• **Information supplied**:
- Opening Delimiter -

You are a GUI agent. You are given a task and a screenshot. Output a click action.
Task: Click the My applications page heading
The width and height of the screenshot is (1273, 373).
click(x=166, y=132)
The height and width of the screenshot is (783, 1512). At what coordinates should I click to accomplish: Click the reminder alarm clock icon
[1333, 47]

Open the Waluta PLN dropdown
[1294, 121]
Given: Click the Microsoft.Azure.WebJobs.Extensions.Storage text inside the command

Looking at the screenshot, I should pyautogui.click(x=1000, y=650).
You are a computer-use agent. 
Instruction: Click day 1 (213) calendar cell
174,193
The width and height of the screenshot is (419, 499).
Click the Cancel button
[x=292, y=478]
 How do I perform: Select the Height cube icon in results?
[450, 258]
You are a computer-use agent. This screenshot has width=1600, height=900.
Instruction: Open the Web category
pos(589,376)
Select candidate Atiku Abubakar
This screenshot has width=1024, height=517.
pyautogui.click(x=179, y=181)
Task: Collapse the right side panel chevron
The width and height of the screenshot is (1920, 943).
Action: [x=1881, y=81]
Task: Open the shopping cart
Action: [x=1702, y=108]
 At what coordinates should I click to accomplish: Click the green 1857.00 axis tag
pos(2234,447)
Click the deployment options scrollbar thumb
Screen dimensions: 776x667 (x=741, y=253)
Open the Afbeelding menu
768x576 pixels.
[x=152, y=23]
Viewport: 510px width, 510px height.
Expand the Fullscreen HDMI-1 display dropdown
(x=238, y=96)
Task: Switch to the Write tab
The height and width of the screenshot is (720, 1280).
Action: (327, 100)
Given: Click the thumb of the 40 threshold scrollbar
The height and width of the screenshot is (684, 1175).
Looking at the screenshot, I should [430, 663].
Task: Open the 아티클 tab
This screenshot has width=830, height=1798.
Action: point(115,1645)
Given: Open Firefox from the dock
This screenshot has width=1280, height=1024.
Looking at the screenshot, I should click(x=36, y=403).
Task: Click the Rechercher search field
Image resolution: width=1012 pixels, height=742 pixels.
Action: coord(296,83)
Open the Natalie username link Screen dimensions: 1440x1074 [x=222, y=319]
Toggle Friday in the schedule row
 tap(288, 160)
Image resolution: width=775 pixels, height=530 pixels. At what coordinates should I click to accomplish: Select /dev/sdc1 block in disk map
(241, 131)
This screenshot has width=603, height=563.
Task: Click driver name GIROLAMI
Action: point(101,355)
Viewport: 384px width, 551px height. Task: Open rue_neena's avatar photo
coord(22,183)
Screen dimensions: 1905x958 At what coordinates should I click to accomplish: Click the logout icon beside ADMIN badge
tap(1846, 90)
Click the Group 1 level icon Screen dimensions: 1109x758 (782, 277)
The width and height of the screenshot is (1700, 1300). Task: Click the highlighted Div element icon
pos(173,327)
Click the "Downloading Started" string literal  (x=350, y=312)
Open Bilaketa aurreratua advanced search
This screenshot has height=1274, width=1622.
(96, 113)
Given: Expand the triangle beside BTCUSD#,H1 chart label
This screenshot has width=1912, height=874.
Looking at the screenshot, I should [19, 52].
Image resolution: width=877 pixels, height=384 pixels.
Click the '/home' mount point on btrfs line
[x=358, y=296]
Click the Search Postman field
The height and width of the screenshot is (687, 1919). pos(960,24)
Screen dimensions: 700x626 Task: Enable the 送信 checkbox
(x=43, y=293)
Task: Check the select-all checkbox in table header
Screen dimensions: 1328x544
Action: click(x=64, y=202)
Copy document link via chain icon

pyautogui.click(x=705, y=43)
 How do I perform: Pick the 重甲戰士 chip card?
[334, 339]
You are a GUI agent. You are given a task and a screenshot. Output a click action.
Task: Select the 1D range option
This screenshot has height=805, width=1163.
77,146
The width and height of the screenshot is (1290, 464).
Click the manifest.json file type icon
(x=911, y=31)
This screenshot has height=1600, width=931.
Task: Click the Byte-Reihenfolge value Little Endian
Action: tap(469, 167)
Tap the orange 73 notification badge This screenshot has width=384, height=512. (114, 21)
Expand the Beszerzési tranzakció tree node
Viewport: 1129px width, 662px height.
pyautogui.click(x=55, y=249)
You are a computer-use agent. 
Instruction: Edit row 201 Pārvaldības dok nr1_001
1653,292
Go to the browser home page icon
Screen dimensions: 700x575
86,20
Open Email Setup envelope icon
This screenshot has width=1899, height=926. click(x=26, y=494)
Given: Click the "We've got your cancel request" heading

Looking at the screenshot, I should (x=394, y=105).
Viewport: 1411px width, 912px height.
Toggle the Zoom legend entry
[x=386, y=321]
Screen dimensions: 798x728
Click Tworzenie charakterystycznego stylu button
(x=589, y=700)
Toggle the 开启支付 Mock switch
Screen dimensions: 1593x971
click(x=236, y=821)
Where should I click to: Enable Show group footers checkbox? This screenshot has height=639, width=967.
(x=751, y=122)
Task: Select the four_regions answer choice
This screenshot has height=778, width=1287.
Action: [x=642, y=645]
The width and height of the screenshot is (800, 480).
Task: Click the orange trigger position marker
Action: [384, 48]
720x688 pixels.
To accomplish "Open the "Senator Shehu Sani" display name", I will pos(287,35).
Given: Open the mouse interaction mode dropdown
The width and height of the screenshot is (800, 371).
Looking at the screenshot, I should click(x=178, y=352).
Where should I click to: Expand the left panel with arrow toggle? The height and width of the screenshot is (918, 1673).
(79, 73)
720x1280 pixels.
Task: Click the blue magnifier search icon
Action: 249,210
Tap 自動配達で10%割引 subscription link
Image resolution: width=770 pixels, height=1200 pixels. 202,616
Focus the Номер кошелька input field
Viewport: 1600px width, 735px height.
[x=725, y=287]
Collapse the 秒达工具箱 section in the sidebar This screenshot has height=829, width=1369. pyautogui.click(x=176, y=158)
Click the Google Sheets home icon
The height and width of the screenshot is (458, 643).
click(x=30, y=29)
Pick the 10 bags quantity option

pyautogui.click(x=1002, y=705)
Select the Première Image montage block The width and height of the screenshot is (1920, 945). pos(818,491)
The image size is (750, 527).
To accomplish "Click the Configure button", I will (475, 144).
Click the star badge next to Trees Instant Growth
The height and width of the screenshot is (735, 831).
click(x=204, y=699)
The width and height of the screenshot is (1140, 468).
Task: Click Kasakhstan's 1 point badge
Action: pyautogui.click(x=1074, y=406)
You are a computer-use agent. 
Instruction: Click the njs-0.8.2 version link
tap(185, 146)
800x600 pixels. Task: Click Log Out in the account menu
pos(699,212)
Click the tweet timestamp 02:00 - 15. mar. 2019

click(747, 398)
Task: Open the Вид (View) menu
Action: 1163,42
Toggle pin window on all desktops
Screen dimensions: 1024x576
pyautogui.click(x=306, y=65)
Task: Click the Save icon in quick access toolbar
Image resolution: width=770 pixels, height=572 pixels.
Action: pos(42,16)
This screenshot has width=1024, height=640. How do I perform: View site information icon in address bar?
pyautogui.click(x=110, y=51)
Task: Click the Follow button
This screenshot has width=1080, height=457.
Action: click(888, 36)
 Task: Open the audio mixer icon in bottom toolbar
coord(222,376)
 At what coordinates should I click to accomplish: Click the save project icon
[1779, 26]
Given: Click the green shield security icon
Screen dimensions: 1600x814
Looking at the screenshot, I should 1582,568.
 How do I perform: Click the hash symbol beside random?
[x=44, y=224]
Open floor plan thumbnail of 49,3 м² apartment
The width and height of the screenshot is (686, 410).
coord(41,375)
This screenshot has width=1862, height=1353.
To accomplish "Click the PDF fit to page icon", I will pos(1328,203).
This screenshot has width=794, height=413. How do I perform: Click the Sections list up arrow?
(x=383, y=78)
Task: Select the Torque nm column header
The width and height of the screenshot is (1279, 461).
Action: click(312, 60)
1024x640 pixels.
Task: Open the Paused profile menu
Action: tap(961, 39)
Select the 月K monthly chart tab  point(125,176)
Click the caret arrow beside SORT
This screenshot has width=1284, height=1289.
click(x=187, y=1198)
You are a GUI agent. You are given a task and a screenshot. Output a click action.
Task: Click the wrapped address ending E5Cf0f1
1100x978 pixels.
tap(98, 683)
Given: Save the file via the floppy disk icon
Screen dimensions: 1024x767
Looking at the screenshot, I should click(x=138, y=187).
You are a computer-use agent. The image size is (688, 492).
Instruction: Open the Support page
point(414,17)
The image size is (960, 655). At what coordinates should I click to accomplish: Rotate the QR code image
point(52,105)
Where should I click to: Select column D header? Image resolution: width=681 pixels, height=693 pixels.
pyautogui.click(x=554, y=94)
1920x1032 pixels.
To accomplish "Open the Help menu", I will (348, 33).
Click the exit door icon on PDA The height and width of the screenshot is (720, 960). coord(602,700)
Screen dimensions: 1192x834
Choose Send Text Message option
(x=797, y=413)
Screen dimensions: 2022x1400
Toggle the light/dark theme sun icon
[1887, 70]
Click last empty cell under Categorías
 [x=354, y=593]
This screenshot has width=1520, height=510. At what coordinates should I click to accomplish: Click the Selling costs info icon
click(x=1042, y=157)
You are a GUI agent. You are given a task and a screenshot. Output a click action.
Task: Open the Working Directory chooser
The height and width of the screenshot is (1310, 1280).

- Closing Delimiter -

• **Instructions to follow**:
In how many lines of the material does the word "Collapse" occur? Reply with only that number.

• **Response to this exercise**:
2